Il terzo ‘vaso di ferro’, è senza dubbio Nawaz Sharif, l’altro grande oppositore di Musharraf. Ma al contrario della Bhutto, che era espressione della borghesia compradora, legata strettamente al capitale anglostatunitense, Sharif rappresenta la borghesia imprenditoriale e nazionalista del Pakistan. Lo dimostra, tra l’altro la grande amicizia che lo lega al padre della bomba atomica pakistana, Abdul Qadeer Khan. L’uomo fatto arrestare da Musharraf, su pressione degli USA, che l’accusavano di aver diffuso la conoscenza della tecnologia nucleare presso parecchi paesi del Terzo Mondo. Ma Musharraf, patriota, ha poi subito concesso il perdono allo scienziato atomico.
Comunque, Sharif ha stretti legami non solo con la borghesia pakistana, ma anche con fazioni del vertice politico-militare e della comunità d’intelligence di Islamabad.
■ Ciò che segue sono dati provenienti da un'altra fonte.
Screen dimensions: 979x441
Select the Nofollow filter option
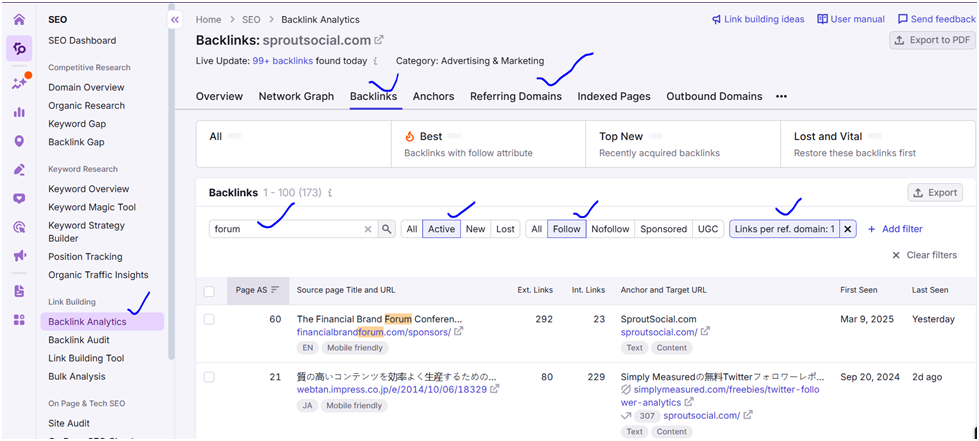click(x=610, y=229)
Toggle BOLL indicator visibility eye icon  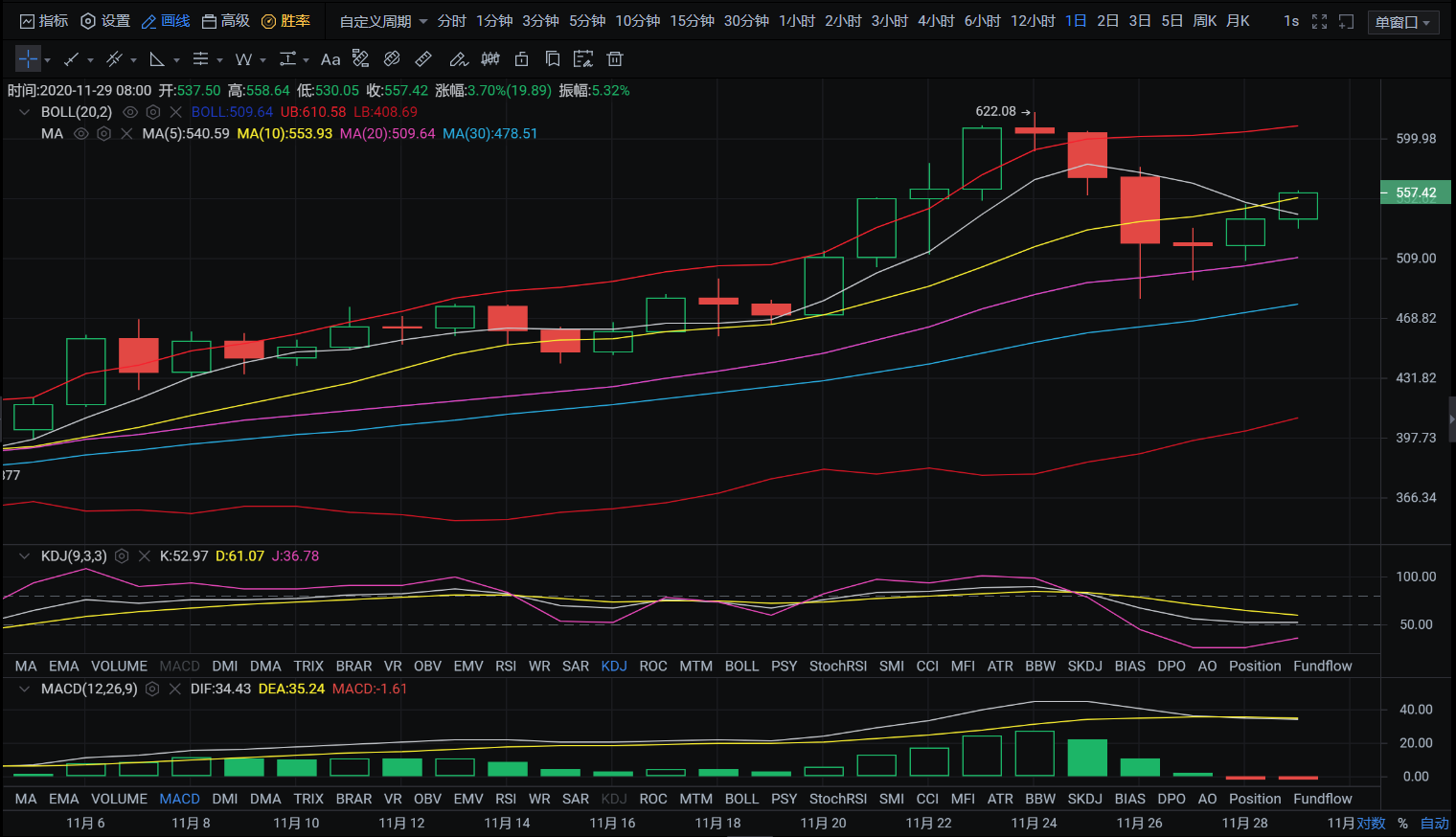coord(130,112)
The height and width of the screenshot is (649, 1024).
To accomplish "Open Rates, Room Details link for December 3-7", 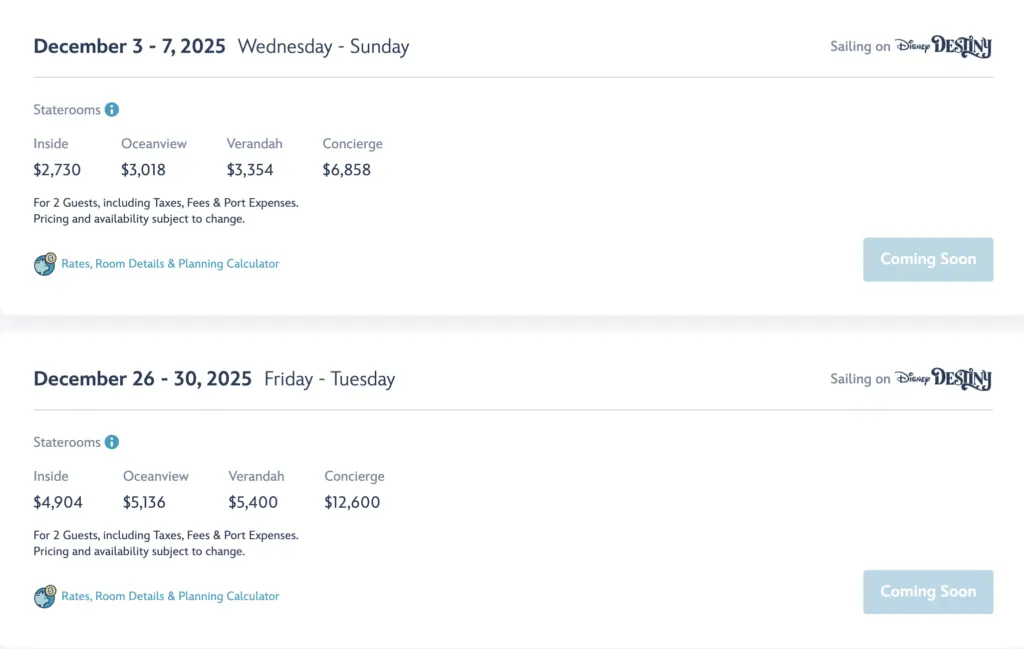I will tap(170, 264).
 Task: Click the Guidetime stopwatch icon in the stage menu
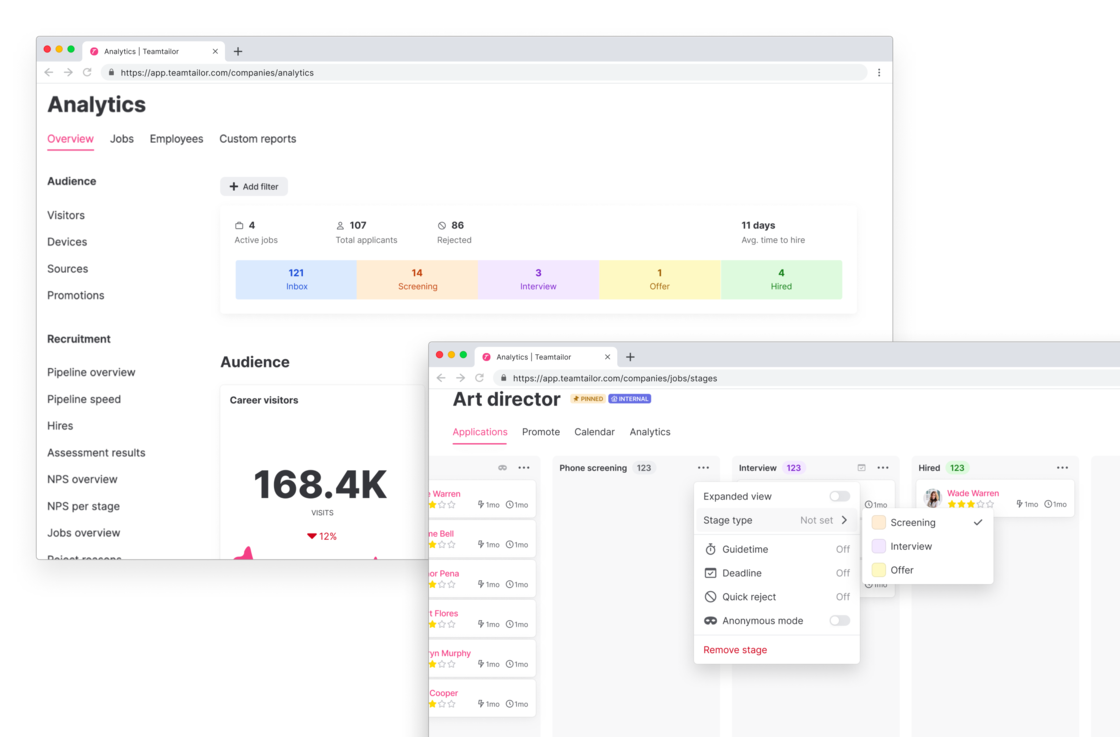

Non è un caso che, al contrario della Bhutto, Sharif abbia contrattato il rientro in patria, garantendosi una rete di protezione contro ‘spiacevoli sorprese’. Mentre la Bhutto è stata gettata allo sbaraglio dai centri d’interesse anglosionstatuntensi, che vedendo sparire la loro influenza nell’Asia meridionale, e nel blocco continentale eurasiatico i generale, cercano di abbozzare, in modi sempre più raffazzonati, una risposta qualsiasi all’avanzata dei giganti dell’Asia. Senza badare più al prezzo che potrebbe costare alle loro pedine.

Avevo scritto, all’inizio di quest’anno, che il 2007 sarebbe stato un anno di mutamenti strategici; l’assassinio della Bhutto conferma questa previsione. Il 2008 sarà un anno di svolta degli equilibri mondiali? Tutto lo fa credere.